1
votes

I have a multi-partition topic that is consumed by multiple consumers(same group). My goal is to maximize the consuming processing, i.e. any consumer can consume messages from any partitions.

I know that it looks impossible as only one consumer can consume from a partition.

Is it possible to use the REST Proxy to achieve this? For example, polling all the Proxy consumer instances.

Thanks.

2
Any consumer can already consume from any partition... You're bounded by the number of partitions in the topic for which you run multiple applications to maximize consumption. What issues are you actually trying to solve?OneCricketeer
Thanks for your reply. I am trying avoid the situation that some consumers are idle while there are still messages in the topic. Is that possible?zwush
Yes. If you run more consumer threads than partitions, then those extras are idleOneCricketeer
Actually I don't want to have any idle consumers while there are pending messages in the topic. It is kind of like a pool of new messages consumable by all consumers.zwush
Okay. Then start as many threads or separate applications as there are partitions, and no more. I'm still not sure I understand your problem.OneCricketeer

2 Answers

1
votes

Kafka consumers, by default, are configured to consume from as many partitions as possible. If you have multiple simultaneous consumers on the same topic, using the same consumer group ID, Kafka will automatically distribute the volume across all of those consumers.

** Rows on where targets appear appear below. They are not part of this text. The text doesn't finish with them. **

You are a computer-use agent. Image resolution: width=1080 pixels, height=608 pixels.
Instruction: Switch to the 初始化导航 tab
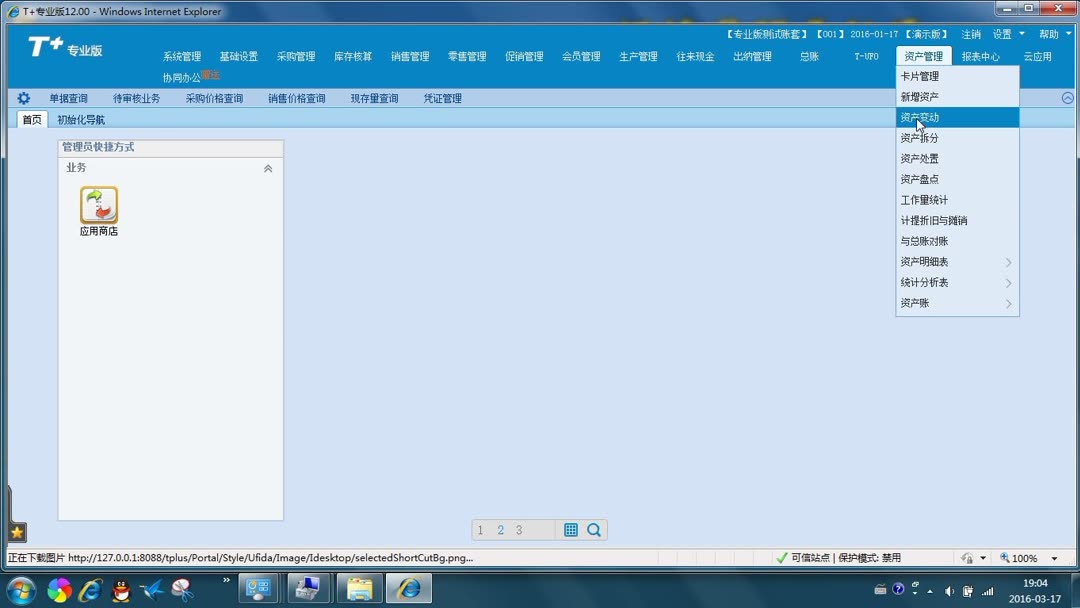[x=80, y=119]
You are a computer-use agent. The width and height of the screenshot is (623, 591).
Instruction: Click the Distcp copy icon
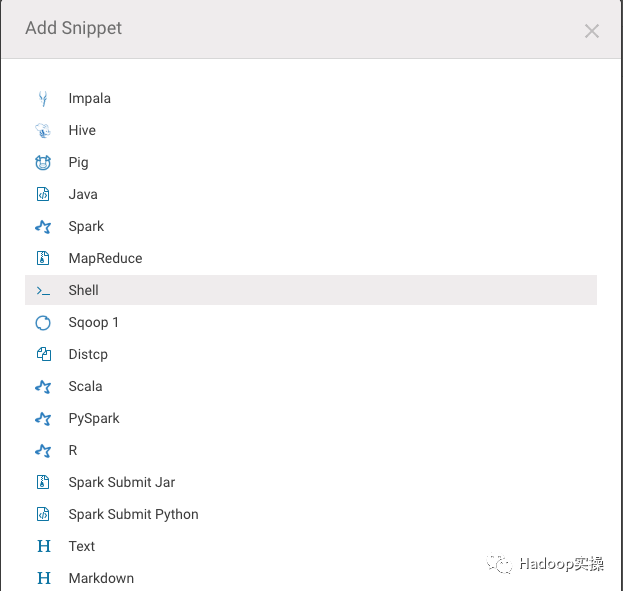tap(43, 354)
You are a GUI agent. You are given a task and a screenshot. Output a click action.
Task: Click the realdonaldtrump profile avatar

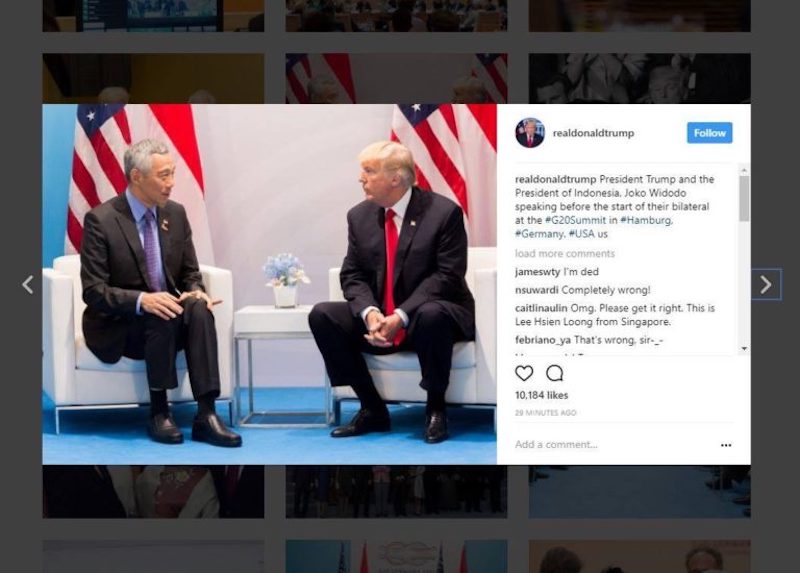click(530, 133)
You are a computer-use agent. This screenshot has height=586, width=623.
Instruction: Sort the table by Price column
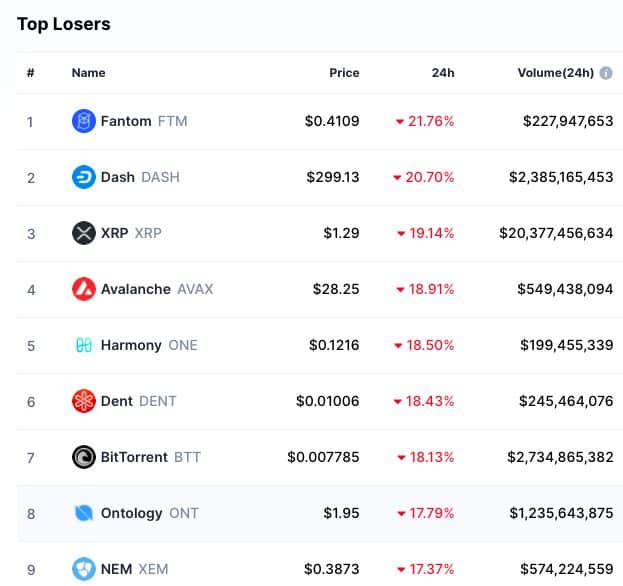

This is by design, so you can scale consumption quickly by adding more consumers.

You can, optionally, instruct the kafka consumer to only consumer from specific partitions, even including down to one, but you'd have to do that explicitly.

0
votes

The best way to maximize the consuming processing is to have one consumer (same group) reading from each partition.

As improvement actions you may also review:

  • The number of partitions: you could increase them to be able to add more consumers and increase throughput
  • How messages are balanced across partitions, a bad key selection can lead to messages all coming to same partition

Also as a reminder, it is allowed only one consumer by partition and consumer group to avoid concurrency issues. What would happen if 2 consumers commit different offsets? -> You would end up reading messages twice or skipping some of them!